The bearded worthies who held conclave at this first ecumenical convention of the Christian church, afterward called The Council of Nicea, also gave the church its first draft of the Nicene Creed, the first comprehensive discussion of the nature of Jesus and His relationship to God, and they set forth rules of early canon law.
The council was convened at a small Greek town named Νίκαια Nikaea or Nicea, with one English adjective pertaining to that place being Nicene. Its neuter-plural name in Greek meant ‘place of victories.’ Which victories?
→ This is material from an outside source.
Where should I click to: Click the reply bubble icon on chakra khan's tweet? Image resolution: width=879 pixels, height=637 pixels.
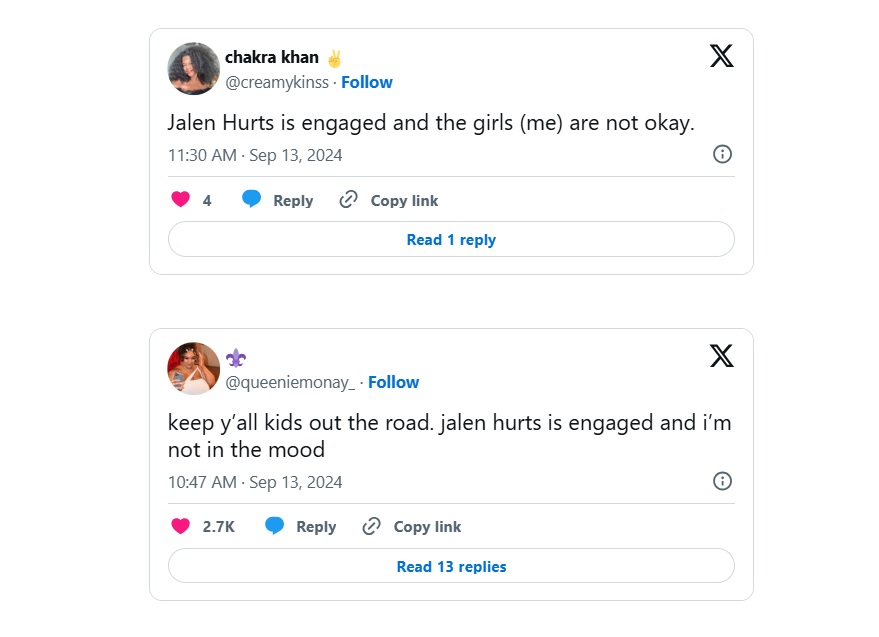252,200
The sea fog of history has shrouded those triumphs in the forgetful billows of Lethe, river of memory forever lost. Today the site is a dumpy little Turkish shithole named Izmir, where the local Muslim population has naturally downplayed its Christian importance by posting one, almost illegible sign. Thank you so much, effendi!
Where was Nicea? In northwest Asia Minor, in Bithynia, an ancient region, later a Roman province, on the shores of the Sea of Marmara, an inland sea called the Propontis in ancient Greek, Προποντίς. It is shown unnamed on the map above directly below the word Thrace. The Sea of Marmora connects the Black Sea to the Aegean Sea.
Next are the first few lines of the Nicene Creed in a very fancy neo-iconic Greek alphabet, expressed simply however in Koine or Hellenistic Greek, the dialect of the Greek language spoken throughout postclassical antiquity, approximately from 300 BCE to 300 CE. It was chiefly Attic Greek with a few gems of Ionic (Island) Greek tossed into the yeasty, circum-mediterranean mix.
Now here is the above Greek in an easier-to-read font, followed by a translation into English, then below it, into Latin.
Greek
Πιστεύω εἰς ἕνα Θεόν, Πατέρα, Παντοκράτορα, ποιητὴν οὐρανοῦ καὶ γῆς, ὁρατῶν τε πάντων καὶ ἀοράτων.
Καὶ εἰς ἕνα Κύριον Ἰησοῦν Χριστόν, τὸν Υἱὸν τοῦ Θεοῦ τὸν μονογενῆ, τὸν ἐκ τοῦ Πατρὸς γεννηθέντα πρὸ πάντων τῶν αἰώνων·
φῶς ἐκ φωτός, Θεὸν ἀληθινὸν ἐκ Θεοῦ ἀληθινοῦ, γεννηθέντα οὐ ποιηθέντα, ὁμοούσιον τῷ Πατρί, δι' οὗ τὰ πάντα ἐγένετο.
English
I believe in one God, the Father, the Almighty, maker of heaven and earth, of all that is, seen and unseen.
And I believe in one Lord, Jesus Christ, the only Son of God, eternally begotten of the Father, God from God, Light from Light, true God from true God, begotten, not made, of one Being with the Father; through him all things were made.
Latin Liturgical Version
Credo in unum Deum, Patrem omnipoténtem, Factórem cæli et terræ,
Visibílium ómnium et invisibílium.
Et in unum Dóminum Iesum Christum, Fílium Dei Unigénitum, Et ex Patre natum ante ómnia sæcula. Deum de Deo, lumen de lúmine, Deum verum de Deo vero, Génitum, non factum, consubstantiálem Patri: Per quem ómnia facta sunt.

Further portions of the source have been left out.